Recent research reveals individual differences in brain tissue obtained from two patients with Alzheimer’s disease who had distinct clinical histories and severity of brain damage. Alzheimer’s disease is a progressive, irreversible brain disease that destroys memory and thinking skills. Many changes take place in the brain of a person with Alzheimer’s disease. Some of these changes can be observed in brain tissue by using microscopy after death. A common abnormality evident in the brains of people who have died with the disorder is the amyloid plaque. The plaques consist predominantly of abnormal deposits of a protein fragment called beta-amyloid or β-amyloid, frequently abbreviated as Aβ. The molecular architecture of Aβ aggregates that develop in human brain tissue has not been characterized in detail, but scientiic findings to date suggest that structural variations may be biomedically important.

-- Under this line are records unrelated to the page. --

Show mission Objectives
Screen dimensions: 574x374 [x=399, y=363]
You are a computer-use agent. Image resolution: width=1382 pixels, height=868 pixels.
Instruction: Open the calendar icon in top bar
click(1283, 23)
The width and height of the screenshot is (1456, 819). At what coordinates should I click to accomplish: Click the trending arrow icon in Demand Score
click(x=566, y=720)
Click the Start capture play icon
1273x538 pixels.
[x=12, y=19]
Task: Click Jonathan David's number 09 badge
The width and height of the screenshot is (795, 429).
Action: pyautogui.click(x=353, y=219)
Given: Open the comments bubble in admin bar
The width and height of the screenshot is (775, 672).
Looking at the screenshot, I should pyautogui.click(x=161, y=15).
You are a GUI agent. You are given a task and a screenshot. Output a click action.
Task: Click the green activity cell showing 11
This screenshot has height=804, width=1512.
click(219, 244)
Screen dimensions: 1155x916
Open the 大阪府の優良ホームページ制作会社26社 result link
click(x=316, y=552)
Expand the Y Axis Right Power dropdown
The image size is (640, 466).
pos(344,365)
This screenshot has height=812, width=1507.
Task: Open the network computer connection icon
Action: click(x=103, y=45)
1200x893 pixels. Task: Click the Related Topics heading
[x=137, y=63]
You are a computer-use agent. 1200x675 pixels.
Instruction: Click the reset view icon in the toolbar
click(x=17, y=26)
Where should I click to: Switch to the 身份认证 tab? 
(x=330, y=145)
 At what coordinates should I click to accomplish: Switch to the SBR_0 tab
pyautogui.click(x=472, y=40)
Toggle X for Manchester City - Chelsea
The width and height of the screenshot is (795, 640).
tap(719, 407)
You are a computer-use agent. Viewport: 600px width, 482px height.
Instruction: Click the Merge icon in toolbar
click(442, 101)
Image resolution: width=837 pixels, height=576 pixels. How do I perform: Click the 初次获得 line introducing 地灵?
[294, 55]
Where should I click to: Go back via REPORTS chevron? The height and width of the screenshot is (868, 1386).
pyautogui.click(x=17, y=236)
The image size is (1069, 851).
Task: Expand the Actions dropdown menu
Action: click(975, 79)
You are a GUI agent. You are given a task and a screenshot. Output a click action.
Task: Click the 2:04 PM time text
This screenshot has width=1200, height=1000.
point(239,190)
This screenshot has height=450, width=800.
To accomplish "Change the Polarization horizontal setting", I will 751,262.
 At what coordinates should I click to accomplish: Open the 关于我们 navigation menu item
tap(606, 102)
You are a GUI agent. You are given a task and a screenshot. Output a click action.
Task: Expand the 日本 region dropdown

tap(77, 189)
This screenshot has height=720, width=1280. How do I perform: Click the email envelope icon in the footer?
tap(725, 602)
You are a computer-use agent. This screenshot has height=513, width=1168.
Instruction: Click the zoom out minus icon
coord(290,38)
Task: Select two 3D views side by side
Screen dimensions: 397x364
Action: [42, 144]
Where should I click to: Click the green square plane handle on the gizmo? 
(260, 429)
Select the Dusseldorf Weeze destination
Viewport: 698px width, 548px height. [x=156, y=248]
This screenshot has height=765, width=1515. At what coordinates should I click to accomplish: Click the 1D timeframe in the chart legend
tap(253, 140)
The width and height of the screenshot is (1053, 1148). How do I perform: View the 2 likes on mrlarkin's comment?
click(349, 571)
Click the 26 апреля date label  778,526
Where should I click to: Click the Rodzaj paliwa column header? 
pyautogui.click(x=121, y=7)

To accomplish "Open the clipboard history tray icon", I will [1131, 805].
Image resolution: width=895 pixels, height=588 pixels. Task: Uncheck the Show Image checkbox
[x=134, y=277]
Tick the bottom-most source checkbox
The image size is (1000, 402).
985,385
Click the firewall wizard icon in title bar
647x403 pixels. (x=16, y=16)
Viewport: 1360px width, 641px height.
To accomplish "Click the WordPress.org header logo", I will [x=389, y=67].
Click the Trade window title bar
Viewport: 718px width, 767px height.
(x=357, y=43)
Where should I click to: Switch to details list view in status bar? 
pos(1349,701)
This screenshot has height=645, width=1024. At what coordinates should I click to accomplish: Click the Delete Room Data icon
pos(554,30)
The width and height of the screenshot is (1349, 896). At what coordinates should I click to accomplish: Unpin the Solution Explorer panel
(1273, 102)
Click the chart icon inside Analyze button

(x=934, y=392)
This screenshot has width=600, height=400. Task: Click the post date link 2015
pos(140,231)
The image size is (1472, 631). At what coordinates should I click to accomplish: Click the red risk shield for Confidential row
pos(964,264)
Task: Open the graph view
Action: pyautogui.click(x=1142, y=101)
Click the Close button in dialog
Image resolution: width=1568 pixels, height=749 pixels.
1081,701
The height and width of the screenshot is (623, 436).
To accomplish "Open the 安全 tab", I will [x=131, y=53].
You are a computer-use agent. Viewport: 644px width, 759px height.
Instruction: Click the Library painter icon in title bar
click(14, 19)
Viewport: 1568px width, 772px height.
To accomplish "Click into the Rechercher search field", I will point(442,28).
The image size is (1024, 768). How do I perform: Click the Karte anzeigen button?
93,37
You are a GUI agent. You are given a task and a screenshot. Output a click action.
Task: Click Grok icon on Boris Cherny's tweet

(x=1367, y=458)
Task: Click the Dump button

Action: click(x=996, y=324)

For the first time, scientists precisely characterized the molecular structures of Aβ fibrils that form in the brains of patients with Alzheimer’s disease. Using sophisticated biophysical techniques, a single-length predominant fibril structure was recovered from each patient; however, the fibrils were structurally different from each other. These data suggest that brain fibrils appear first at a single site and then spread to other locations in the brain while retaining their respective identical structural signatures. The study further suggests that certain fibril structures may be more likely to cause and/or influence the severity of Alzheimer’s disease. The development of imaging agents that speciically target individual fibril structures will improve the reliability and specificity of diagnosis.
Lu J-X, Qiang W, Yau W-M, Schwieters CD, Meredith SC, and Tycko R. Molecular structure of β-amyloid fibrils in
Alzheimer’s disease brain tissue. Cell 154: 1257-1268, 2013.